Fig. 5.

SHP-2 interacts with the SH-2 binding motif of MyD88.

A) IL-1β stimulation (10 ng/ml, 2 min) of EC induced MyD88 association with SHP-2 (*p < 0.05, student's t-test, n = 6 each 4–5 fields of view), as measured by a proximity ligation assay (PLA). B) HA-tagged MyD88 WT interacted with endogenous SHP-2 upon IL-1β stimulation, whereas HA-tagged MyD88 YF (mutation of Y257 in the SH-2 binding motif) did not associate with SHP-2 (*p < 0.05, 1-way ANOVA, n = 7 each 4 fields of view). C) PLA with myc-tagged SHP-2 WT, CS and EA revealed interaction between MyD88 and SHP-2 WT upon IL-1β. This interaction was increased between SHP-2 CS and MyD88, but impaired between SHP-2 EA and MyD88 (p < 0.05, 1-way ANOVA, n = 6 each 4–5 fields of view). D) IL-1β stimulation induced interaction between MyD88 and the p85 subunit of the PI3-K (*p < 0.05, student's t-test, n = 6 each 4 fields of view).
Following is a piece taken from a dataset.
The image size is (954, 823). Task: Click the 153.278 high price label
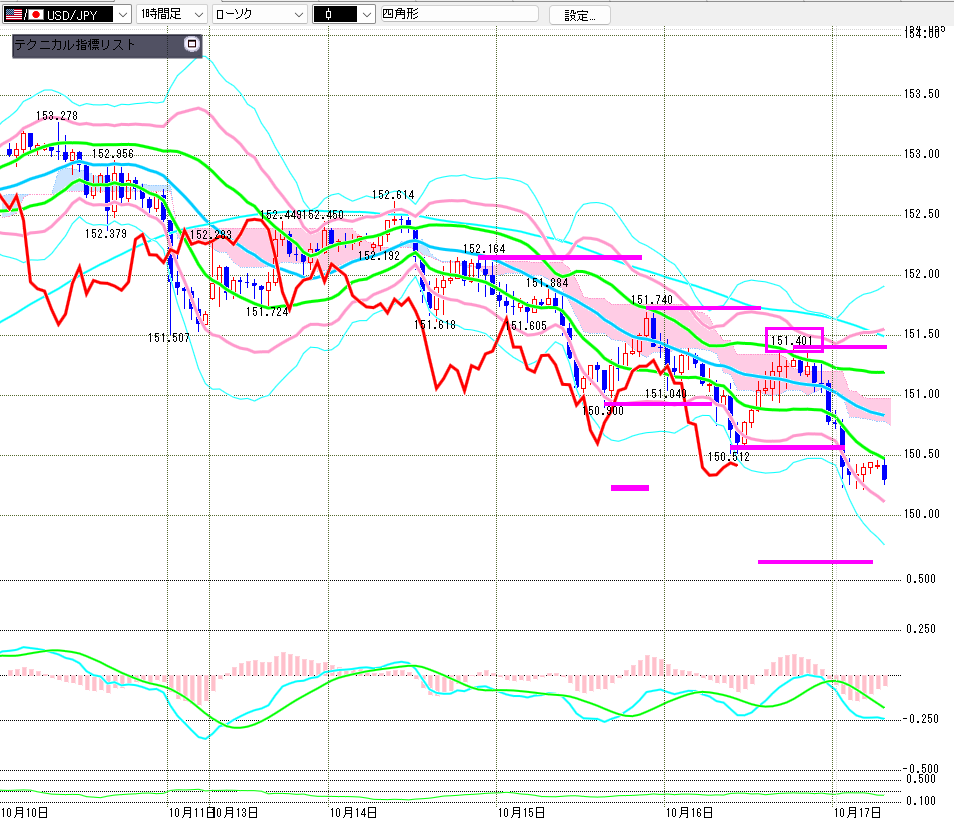click(x=57, y=116)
E) IL-1β-mediated MyD88/p85 interaction was enhanced in EC expressing the substrate trapping and inactive mutant SHP-2 CS compared to SHP-2 WT. In contrast, interaction of MyD88 and p85 was prevented in cells expressing SHP-2 EA (*p > 0.05, 1-way ANOVA, n = 6 each 4 fields of view).

Representative images of all PLA experiments are shown to the right of the respective graph. Specific interaction spots are shown in the left panel. Merge images (right): PLA spots (red), nuclear staining with DAPI (blue) and actin staining with phalloidin AF488 (green). Scale bar: 20 μm. (For interpretation of the references to color in this figure legend, the reader is referred to the web version of this article.)